Sabemos que o bebê necessita do intervalo entre as atividades para que possa interiorizar a experiência vivida e registrá-la em sua psique através do corpo. Depois de mamar, existe o tempo de acolhimento no colo da mãe até que dê sinais de que a experiência foi digerida. É aquele pequeno arroto que todos esperam antes de colocá-lo no berço novamente.
Depois de assistirmos a um filme, de vivermos alguma experiência significativa, precisamos de um período de tempo para que possamos absorver as sensações, as imagens, deixar que elas se assentem dentro de nós, que promovam reflexão, transformação.

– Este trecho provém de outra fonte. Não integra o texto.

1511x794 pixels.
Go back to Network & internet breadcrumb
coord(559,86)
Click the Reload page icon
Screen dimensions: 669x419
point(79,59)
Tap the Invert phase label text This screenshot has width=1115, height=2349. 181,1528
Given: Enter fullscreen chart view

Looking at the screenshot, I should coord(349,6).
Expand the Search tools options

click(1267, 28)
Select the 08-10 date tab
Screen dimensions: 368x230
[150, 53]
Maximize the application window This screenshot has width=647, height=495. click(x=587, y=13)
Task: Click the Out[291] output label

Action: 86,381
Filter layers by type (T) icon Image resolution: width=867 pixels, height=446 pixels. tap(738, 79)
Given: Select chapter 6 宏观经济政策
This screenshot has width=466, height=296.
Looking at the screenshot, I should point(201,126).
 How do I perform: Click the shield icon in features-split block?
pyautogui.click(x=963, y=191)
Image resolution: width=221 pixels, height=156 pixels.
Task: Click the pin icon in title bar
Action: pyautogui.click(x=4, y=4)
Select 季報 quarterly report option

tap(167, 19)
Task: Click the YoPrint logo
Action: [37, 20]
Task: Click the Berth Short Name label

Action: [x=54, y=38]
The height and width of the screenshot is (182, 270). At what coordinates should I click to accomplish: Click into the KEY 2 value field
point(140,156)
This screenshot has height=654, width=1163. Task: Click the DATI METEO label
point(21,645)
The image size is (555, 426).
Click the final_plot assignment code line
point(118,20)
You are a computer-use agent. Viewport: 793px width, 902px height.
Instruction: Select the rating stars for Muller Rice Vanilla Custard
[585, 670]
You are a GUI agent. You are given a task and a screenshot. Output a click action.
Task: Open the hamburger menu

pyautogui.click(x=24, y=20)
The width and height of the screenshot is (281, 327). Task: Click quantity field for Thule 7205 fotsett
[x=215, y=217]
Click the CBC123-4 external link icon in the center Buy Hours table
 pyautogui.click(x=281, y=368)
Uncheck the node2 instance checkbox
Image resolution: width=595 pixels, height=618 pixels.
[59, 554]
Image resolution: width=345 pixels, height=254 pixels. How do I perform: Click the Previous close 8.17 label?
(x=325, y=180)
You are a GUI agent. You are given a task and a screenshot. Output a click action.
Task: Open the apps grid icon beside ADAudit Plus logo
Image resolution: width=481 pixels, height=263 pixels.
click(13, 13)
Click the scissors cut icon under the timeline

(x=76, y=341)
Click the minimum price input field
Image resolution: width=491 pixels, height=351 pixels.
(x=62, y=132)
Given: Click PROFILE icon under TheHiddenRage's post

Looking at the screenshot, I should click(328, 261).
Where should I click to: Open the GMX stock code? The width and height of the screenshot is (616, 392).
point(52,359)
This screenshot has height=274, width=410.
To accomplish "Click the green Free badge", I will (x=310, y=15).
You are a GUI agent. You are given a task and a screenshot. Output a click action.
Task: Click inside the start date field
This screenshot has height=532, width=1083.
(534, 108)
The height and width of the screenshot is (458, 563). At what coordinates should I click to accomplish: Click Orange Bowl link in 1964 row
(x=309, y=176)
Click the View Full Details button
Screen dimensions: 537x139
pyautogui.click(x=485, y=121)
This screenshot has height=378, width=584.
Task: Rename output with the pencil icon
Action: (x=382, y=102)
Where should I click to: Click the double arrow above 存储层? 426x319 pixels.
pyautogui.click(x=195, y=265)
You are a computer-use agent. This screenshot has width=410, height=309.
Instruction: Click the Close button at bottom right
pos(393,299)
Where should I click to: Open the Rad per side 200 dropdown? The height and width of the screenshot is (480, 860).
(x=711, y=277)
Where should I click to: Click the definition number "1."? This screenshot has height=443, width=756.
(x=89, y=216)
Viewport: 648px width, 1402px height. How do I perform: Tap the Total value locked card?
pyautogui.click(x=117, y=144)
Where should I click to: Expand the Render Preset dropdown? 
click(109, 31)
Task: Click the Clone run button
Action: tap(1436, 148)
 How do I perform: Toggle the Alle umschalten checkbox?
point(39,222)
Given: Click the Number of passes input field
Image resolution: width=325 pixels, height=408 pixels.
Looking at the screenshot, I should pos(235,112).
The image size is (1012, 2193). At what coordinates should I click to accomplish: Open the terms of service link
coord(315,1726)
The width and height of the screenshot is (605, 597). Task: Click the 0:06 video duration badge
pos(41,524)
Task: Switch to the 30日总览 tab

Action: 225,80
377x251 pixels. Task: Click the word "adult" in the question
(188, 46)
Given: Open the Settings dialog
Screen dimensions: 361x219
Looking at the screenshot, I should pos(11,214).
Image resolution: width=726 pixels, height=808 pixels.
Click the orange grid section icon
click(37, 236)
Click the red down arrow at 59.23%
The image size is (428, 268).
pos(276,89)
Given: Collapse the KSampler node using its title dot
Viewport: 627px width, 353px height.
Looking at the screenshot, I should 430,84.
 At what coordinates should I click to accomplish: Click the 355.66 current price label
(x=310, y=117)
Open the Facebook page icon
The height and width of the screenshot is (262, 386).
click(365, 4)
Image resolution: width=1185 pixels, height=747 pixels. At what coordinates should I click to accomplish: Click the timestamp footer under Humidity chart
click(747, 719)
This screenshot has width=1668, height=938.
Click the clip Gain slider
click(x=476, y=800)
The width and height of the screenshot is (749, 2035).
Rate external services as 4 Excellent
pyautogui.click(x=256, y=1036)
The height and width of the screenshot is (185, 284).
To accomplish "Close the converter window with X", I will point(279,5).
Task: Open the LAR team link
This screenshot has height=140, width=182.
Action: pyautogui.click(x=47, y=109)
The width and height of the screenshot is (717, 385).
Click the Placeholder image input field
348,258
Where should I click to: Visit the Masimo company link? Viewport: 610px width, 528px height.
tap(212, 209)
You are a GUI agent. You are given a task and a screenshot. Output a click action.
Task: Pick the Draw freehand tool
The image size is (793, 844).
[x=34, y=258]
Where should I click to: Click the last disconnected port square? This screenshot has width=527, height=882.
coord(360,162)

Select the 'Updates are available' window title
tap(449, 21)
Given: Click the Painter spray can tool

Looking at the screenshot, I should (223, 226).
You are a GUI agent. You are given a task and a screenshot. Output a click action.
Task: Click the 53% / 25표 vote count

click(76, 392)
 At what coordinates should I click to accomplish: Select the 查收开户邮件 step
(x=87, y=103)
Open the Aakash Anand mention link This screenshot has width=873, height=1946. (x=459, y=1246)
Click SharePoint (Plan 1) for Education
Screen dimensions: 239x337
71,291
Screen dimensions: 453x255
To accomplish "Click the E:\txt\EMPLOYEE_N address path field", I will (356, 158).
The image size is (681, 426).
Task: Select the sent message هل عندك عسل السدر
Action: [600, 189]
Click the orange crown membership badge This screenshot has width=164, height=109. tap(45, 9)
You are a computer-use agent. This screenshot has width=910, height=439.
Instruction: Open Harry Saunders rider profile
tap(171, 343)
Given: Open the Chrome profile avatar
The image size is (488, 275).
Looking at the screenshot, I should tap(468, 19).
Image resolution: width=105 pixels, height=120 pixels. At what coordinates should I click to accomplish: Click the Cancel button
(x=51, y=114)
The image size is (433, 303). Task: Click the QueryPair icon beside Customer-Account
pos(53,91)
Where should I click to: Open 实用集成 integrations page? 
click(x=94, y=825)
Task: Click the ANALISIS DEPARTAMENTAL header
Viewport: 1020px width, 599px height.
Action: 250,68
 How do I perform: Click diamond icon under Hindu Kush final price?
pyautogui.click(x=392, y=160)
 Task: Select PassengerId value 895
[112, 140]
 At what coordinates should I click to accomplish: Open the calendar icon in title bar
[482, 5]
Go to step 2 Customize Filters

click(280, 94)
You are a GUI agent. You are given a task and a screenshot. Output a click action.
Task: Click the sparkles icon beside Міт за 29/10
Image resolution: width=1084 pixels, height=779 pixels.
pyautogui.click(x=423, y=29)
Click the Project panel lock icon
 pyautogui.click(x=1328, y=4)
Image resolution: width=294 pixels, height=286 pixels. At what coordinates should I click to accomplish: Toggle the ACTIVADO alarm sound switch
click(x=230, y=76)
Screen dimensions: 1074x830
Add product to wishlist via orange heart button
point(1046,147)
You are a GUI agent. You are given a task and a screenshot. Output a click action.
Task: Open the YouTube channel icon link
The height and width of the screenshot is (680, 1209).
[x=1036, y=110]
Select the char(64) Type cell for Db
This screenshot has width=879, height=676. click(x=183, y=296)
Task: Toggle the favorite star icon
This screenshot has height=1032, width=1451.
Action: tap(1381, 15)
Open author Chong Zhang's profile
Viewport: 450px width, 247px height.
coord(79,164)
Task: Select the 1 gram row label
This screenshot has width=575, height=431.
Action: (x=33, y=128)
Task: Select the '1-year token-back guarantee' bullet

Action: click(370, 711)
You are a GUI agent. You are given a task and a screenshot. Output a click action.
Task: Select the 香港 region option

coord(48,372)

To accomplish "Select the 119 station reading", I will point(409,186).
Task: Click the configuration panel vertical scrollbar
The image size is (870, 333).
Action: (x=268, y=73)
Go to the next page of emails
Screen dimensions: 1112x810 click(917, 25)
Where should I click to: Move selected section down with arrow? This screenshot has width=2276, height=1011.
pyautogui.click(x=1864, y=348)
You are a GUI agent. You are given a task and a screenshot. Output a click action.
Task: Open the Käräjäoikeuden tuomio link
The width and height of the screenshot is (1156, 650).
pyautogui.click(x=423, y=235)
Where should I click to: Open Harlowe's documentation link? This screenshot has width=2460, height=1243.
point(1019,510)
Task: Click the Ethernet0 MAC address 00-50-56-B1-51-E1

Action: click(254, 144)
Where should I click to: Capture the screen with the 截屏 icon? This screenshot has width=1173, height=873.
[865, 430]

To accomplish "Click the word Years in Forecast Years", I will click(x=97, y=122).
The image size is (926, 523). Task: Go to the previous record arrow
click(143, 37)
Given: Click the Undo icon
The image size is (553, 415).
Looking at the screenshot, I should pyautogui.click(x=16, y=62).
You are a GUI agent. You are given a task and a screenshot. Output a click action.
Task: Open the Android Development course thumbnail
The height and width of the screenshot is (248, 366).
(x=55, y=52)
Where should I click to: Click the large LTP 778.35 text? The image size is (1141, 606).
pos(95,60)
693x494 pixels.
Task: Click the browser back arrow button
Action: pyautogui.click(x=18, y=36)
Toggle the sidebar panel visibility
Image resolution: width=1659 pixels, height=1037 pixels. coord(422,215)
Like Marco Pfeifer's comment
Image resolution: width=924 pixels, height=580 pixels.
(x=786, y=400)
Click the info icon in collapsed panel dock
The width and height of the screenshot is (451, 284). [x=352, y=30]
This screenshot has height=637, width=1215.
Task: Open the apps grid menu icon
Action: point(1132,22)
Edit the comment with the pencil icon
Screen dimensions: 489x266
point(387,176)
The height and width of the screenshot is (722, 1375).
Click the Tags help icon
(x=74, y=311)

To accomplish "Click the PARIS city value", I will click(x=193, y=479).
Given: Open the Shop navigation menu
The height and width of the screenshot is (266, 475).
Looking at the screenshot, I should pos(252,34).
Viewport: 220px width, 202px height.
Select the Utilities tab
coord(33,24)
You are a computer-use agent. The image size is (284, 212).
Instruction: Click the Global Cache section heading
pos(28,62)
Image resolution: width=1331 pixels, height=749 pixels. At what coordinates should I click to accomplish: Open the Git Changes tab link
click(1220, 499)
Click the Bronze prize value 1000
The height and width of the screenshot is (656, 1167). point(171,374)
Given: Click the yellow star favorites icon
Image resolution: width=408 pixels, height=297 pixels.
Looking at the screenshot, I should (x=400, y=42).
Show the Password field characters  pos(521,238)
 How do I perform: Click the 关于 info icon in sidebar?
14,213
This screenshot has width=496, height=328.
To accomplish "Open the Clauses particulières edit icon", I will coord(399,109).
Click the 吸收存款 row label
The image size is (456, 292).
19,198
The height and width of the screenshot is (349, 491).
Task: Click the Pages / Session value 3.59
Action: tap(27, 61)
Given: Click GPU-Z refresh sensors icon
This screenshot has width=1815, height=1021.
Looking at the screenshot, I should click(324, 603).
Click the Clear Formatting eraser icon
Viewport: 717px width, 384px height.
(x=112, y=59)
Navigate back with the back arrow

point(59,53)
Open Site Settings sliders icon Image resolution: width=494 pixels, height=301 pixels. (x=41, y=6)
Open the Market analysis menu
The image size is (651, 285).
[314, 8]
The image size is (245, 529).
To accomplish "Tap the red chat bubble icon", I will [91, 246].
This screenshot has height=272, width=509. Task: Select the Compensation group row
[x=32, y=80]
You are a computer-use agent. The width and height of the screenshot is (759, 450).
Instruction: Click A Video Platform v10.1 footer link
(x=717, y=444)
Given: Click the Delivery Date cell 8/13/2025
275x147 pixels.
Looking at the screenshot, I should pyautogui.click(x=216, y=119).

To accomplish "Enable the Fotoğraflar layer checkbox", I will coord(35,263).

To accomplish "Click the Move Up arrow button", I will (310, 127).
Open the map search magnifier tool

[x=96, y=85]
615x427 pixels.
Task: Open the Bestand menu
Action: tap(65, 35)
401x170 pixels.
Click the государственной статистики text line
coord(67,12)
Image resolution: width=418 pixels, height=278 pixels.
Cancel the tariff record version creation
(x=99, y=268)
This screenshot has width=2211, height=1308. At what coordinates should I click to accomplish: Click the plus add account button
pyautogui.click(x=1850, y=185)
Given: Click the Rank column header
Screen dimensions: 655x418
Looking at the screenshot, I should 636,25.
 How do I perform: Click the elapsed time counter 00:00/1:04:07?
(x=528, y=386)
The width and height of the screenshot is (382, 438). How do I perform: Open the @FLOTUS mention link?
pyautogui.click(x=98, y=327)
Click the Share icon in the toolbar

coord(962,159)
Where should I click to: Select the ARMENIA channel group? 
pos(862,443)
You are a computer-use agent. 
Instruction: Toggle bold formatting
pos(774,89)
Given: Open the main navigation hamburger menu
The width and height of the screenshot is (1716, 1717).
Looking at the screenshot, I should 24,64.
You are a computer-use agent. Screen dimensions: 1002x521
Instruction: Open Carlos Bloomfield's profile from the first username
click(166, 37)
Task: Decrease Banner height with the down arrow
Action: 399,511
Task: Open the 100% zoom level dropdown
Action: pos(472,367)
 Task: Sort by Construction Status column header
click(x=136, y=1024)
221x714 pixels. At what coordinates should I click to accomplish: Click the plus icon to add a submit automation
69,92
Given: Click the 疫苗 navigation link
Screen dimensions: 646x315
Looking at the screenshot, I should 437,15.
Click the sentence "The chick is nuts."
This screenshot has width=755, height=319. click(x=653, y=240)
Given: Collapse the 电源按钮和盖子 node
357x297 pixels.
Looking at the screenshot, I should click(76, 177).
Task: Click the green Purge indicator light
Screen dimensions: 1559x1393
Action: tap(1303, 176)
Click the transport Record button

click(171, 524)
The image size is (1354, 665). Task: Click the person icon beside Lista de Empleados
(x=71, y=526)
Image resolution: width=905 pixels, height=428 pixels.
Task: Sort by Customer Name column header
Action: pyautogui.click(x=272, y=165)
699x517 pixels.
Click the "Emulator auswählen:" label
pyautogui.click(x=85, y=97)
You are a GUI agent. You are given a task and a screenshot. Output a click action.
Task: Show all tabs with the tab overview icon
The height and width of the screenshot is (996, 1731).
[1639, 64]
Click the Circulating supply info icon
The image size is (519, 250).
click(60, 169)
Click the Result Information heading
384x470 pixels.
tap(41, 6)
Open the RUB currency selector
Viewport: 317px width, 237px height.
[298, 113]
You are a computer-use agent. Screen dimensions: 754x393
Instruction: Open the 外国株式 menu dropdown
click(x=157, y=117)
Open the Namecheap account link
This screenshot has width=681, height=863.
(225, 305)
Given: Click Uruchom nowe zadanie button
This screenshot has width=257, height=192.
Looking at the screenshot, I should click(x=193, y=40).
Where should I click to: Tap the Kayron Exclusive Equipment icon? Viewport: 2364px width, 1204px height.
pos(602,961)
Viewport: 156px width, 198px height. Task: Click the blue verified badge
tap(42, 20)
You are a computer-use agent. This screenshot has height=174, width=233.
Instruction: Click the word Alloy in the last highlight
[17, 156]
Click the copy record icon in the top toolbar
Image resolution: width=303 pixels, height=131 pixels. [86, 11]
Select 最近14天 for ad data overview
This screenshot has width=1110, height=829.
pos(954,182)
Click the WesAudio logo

Existe um tempo cronológico, nome este que vem de Chronos, deus grego, que reinava absoluto por engolir todos os filhos ao nascer até que sua esposa Réia, cansada de se submeter, entrega uma pedra no lugar de Zeus, seu último filho, que ao crescer depõe o pai e inicia um reinado frutífero povoando o Olimpo com seus filhos.
Este é o tempo da nossa sociedade, o tempo cronológico, contado, medido, seqüencial, aonde a vida concreta acontece. Em homenagem a Chronos criamos os mais variados tipos de relógios, alarmes, despertadores para que pudéssemos regular o tempo de duração das experiências.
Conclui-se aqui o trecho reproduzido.